I know…I know. This tune from Muppets is totally and completely about a broken heart, and love, and all that gushy stuff. BUT…the last few weeks I can’t help but sing it to myself throughout the day. And I’m singing it about WORDS. yes, you read it right…WORDS.
So, in case you are new…I have a 3 year old and a 1 year old. My 3 year old talks constantly…and you think I over exaggerate…I literally mean constantly. If she is awake and there is no food in her mouth (and sometimes that doesn’t even stop her) she is talking.
Then there is my one year old. Although his sister had MANY words at 12 months, he makes it a point to not use words. He gets out momma and dadda and drink when he wants to. His form of words right now is screaming and squealing as communication. So for him it is an utter begging of “please use your words! PLEASE use words.” I know you know what I’m talking about. The type of screaming and squealing that makes you want to put a fork to the ole eye.
So there are my polar opposites..one won’t stop using words, and the other won’t start. It literally causes me to chuckle as I write this. God has a funny sense of humor. The annoyances of the use of “words” in my house is as if my kids were NOT 3 and 1….but 13 and 15. I mean, seriously just think about it. One teenager talks about anything and everything…with all the emotion that follows. The other one…won’t talk about a thing…and instead screams and “squeals” about everything they want or don’t want. (Now do you see why this muppets tune plays on repeat in my head.)
While my life in the Nest is without teenagers at the moment, sometimes I can close my eyes at the dinner table…and listen…and yep…it sounds like having two teenagers at the table. Even in the little things, it’s like the good Lord knows how to keep me on my toes in terms of what life with “teenagers” could be like….a joyous albeit sometimes slightly annoying cacophony of noise.

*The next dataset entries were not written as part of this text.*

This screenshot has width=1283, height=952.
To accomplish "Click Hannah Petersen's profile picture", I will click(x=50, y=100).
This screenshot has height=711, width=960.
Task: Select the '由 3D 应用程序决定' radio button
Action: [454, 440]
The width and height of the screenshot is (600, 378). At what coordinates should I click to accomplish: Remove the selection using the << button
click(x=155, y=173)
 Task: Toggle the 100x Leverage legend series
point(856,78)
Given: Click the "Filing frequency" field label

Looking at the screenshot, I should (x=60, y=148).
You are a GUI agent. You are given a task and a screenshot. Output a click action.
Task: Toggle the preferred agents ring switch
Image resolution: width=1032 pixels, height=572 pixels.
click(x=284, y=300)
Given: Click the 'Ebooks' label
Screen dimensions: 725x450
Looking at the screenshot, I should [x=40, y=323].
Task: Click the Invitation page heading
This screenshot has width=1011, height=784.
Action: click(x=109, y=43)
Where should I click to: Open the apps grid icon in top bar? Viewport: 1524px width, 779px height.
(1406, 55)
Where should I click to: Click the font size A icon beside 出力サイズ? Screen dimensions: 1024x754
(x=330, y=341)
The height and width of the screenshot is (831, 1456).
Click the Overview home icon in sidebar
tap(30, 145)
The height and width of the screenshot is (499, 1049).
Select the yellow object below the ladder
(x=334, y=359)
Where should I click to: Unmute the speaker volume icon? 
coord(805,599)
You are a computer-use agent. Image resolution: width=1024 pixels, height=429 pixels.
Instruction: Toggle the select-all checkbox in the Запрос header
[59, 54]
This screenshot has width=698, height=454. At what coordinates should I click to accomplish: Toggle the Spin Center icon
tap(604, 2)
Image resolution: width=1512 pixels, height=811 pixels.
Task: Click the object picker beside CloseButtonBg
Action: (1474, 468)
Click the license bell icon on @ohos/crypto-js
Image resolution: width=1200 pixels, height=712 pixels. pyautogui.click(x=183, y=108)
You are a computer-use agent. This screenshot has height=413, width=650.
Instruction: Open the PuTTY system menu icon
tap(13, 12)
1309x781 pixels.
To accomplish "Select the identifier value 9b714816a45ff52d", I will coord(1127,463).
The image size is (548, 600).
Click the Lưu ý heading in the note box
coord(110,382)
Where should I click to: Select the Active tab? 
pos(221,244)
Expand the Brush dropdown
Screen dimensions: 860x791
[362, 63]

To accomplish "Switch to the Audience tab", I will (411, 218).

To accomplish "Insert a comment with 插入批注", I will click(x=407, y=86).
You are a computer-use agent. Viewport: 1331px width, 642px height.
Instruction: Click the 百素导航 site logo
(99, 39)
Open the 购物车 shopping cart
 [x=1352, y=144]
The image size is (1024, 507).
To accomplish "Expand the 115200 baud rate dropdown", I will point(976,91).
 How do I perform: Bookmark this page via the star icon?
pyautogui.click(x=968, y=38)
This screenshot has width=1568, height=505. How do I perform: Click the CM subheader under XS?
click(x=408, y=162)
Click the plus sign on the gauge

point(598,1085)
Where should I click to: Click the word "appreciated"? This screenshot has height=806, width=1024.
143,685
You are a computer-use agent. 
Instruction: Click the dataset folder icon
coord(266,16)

As I sat in the beautiful silence rocking my son to sleep tonight, I thought about words…my daughter’s abundance words…my son’s “style” of words. I thought about God and how sometimes he must just may want to tell me to “zip it” and just listen to him. You know how it is…sometimes our prayers become so many words and jumble that we forgot to stop and breathe…let alone listen.
Other times, in my tough moments, I thought of how God must think of me…and be wishing that I would just use my words and talk to him. Those moments when I throw a fit about something I want or don’t want or don’t understand. I bet God is saying “use words and just talk to me, and I will help you.” Sometimes I must act like a three year old…or one year old. We’ve all been there.
In my earthly life it may be many (many, many, many ,many) years before I have that beautiful balance of words…moments of silence, moments of productive, good, non-annoying words. But in my spiritual life, this is something I aim to practice in this new year. I want to practice making my prayers not just rambling and talking…or go the other way with just whining and complaining.
I feel that most of us go through seasons when we just have to practice praying again. I don’t think I’ve always been a “bad prayer.” I think I just lost focus on making it more than what I have to do. I think I need to remember what it is like to feel like using words in prayer is something I need to do.